October 4, 2016
Five federal agencies are working to increase consumers’ awareness of the benefits of switching to water- and energy-efficient fixtures and building codes.
The U.S. Departments of Agriculture, Veterans Affairs, and Housing and Urban Development (HUD) have released encouraging homeowners to install WaterSense-certified fixtures in their homes and providing relevant consumer information about their benefits. The EPA’s WaterSense program labels products that have a “potential for significant water savings on a national level” and has saved the U.S. upwards of 1.5 trillion gallons of water since its introduction in 2006. HUD has also announced that they will begin collecting data on 2.2 million multi-family homes to determine how much energy and water they use. These data will help inform consumers, create benchmarks for home efficiency, and improve future HUD programs.

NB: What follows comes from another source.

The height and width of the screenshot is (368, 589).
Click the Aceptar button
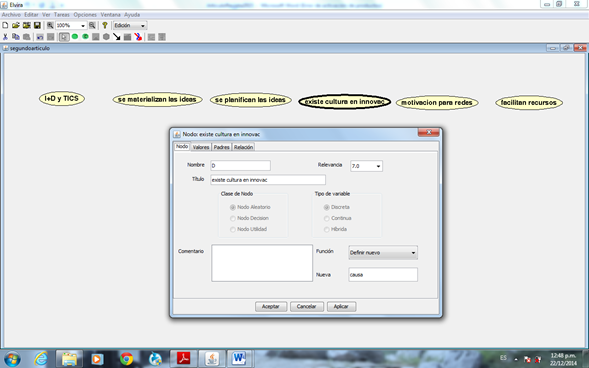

The Department of Energy also recently commissioned an analysis from the Pacific Northwest National Laboratory to assess the benefits of keeping up to date on the latest building energy codes. The analysis is yet to be released, but if consistently employed, the White House estimates that the codes could decrease national carbon emissions by more than 800 million metric tons over the next 25 years.
The White House will also do its part to increase its water- and energy-efficiency: it plans to seek $2 billion in energy performance contracts within the next three years and to save 2 billion gallons of water.